SELECTED EXTRACT:
▽

Included with the invitation, Udell said, were photos of the student turnout when Obama came to campus for the ServiceNation forum in the fall of 2008 and when he was inaugurated into office in January 2009.
While there have been discussions about inviting Obama to campus since the end of last year, the original plan was to invite Obama to be the Columbia College Class Day speaker. But considering Obama’s importance, the administration wanted to invite him to speak at Commencement instead.
Traditionally, the University president is the keynote speaker at Commencement.
Udell said he would like to start this student movement through personal letters to the president and campus student group involvement in the project.
“We want to flood the White House with letters,” Udell said.
He also said that he plans to reach out to the student governing boards at the University to have them get their student groups involved in this. “I want every student group to present something for the project.”
Udell also emphasized that this is not just a movement for Columbia College seniors—it is a movement for the entire student body.
He said this provides a “unique opportunity to bring the student body together for a common cause.”
Even though non-seniors will not be able to attend the graduation due to space constraints, he thought that Obama speaking at it should still excite those students.
“At the end of the day … we do feel a particular sense of pride when really distinguished people come.” Udell said. “That’s something that brings students a lot of joy.”

△

DATA:
▽

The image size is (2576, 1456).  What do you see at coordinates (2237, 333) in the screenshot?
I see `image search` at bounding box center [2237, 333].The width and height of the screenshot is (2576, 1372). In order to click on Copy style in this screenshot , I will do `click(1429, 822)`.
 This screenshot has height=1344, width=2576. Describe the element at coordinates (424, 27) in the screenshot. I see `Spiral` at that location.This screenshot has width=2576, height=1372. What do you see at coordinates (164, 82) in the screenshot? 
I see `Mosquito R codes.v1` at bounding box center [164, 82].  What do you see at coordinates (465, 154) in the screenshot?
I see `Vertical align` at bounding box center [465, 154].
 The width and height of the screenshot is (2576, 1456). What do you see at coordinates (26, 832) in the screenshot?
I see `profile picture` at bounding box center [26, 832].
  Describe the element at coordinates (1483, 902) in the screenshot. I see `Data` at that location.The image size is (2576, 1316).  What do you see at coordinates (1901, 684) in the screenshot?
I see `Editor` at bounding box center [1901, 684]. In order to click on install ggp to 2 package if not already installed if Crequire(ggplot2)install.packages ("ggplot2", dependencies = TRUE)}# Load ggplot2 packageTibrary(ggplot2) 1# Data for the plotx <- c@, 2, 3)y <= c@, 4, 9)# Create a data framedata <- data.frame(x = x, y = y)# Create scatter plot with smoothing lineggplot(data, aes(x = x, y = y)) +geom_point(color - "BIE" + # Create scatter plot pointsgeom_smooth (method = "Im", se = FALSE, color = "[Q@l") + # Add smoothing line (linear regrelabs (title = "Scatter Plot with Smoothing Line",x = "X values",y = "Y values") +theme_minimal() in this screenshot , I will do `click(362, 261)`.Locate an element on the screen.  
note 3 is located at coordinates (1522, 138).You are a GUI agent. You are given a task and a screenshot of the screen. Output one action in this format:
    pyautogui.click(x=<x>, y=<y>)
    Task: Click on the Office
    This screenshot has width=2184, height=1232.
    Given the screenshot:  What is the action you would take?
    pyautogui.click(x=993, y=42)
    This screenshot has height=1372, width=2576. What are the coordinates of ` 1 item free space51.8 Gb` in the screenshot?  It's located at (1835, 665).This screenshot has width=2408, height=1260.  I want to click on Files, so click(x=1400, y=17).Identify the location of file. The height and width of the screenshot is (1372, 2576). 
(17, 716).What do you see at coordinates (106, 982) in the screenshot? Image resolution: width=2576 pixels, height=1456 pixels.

△

LIST OF TASKS:
A. Answer these questions from the article on inviting Obama to Commencement:
(i) What was the original plan for inviting Obama?
(ii) Who is traditionally the keynote speaker at Commencement?
(iii) Why will non-seniors be unable to attend the graduation?
B. Please revise the article on inviting Obama to Commencement: write it out from "Traditionally, the University" to "entire student body.", changing "letters" to "postcards".

ANSWERS BY TASK:
A.
(i) To invite him to be the Columbia College Class Day speaker.
(ii) The University president.
(iii) Because of space constraints.

B.
Traditionally, the University president is the keynote speaker at Commencement.
Udell said he would like to start this student movement through personal postcards to the president and campus student group involvement in the project.
“We want to flood the White House with postcards,” Udell said.
He also said that he plans to reach out to the student governing boards at the University to have them get their student groups involved in this. “I want every student group to present something for the project.”
Udell also emphasized that this is not just a movement for Columbia College seniors—it is a movement for the entire student body.